Well, it’s all come full circle. The button-down collared shirt was conceived in Britain, popularised in the USA, and now it’s back on the British side of the Pond again.
And nothing particularly ironic about it, it’s just the way history ebbs and flows. Initially the button-down shirt never caught on in the UK much beyond the polo-playing crowd for whom it was intended. It took a certain Mr. John Brooks [read Brooks Brothers here], who started manufacturing and selling the shirts in New York City in 1896, to popularize it in the States. Other prestigious menswear names such as J. Press started to do a good business in the button-downs, particularly as it came to be manufactured in a sturdy plain-weave cotton known asoxford cloth(another invention originally from Britain), and by the 1940s every campus shop in every town anywhere near an American college or university stocked more oxford button-downs than any other shirt. The thick and durable oxford cloth beauty with the unlined, soft rolled collar in solid white, blue, pink, yellow, and ecru paid the rent.
Tom Wolfe has pointed out in one of his incomparable essays, that from just before mid-20th century to about 1970, any student on any Ivy League campus [he used Yale as an example] where golden American youth were being groomed “in every sense of the word” to rule, five out of every seven undergraduates “could tell whether the button down Oxford-cloth shirt you had on was from Fenn-Feinstein, J. Press, or Brooks Brothers from a single glance …”, so aware were they of the hopelessly microscopic details of styling status brought into play that defined the authentic player.
When American culture filled the gap of World War II destruction after 1945, the button-down, along with denim jeans, penny loafers, and other items of the casual American wardrobe were taken up globally. But then something interesting happened.
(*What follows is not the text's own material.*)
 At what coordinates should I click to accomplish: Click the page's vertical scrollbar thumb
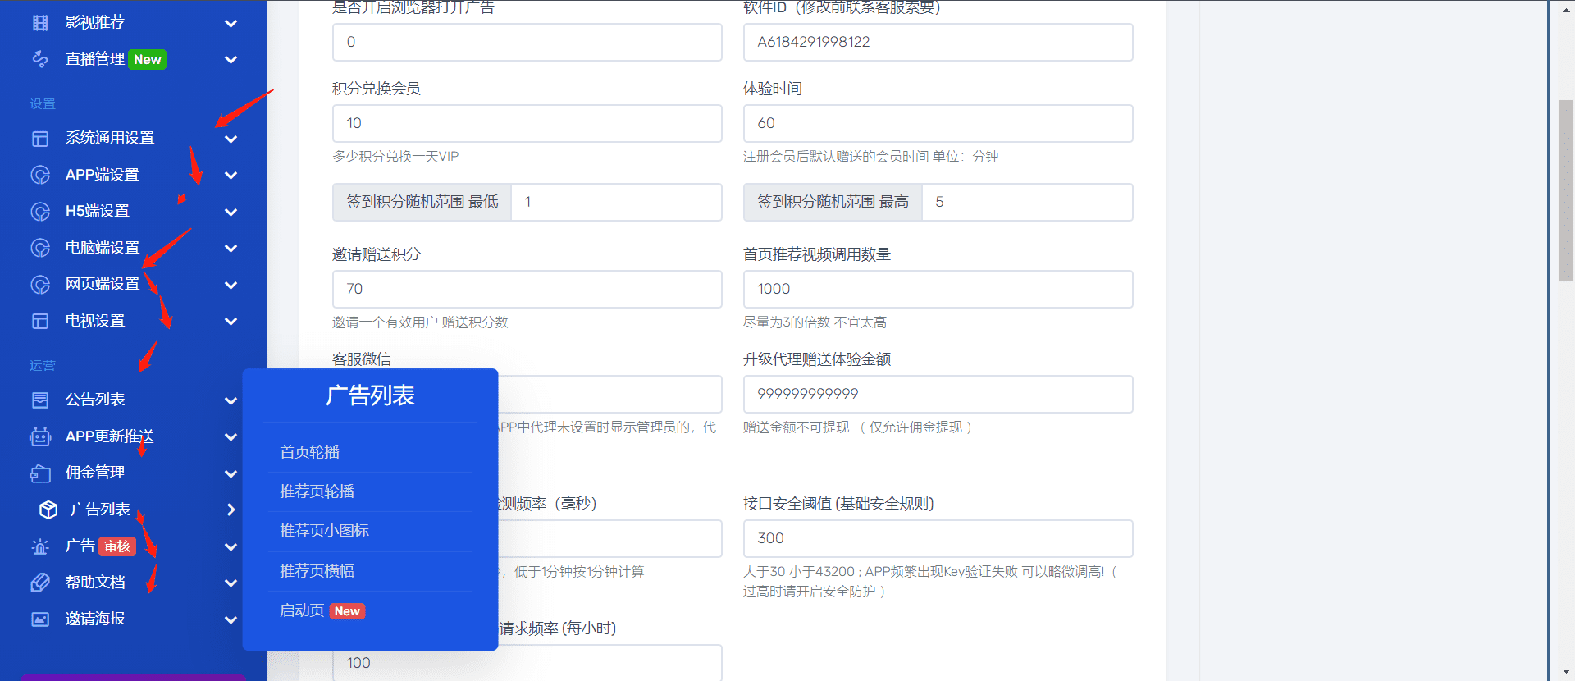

Somewhere along the line many American manufacturers became enamored of the scientifically enhanced “wrinkle-free” fabrics, and to add a dollop of insult to injury began to use a process called “fusing” – that unsubtle art of glued interlinings – and soon the collars, cuffs, and front plackets of button-downs were as stiff as physics exams. Aficionados of le vrai chose were now finding it harder and harder to find their beloved shirts with the Old School deshabille on the American side of The Pond. Many felt angry, betrayed, and confused.
But, just as things looked their darkest, just when the Italians had all but given up trying to produce a real button-down, and the Americans were being asked by market forces to reinvent their own history, the Brits, gentlemanly nation that they are, graciously overlooked the American mishandling of tea shipments to Boston, and provided the very model of a major button-down with the Drakes imprimatur. The collar is the proper height front and back, with a slightly curved outer edge to sit smoothly over the clavicle bones, the buttons placed for just the right amount of roll.
Drake's has now produced its button-down in a decidedly brawny American cotton oxford cloth (with completely unlined collars and cuffs). And so the Anglo-American bonds of friendship and affection are once again strengthened to the mutual benefit of each and a better world for all.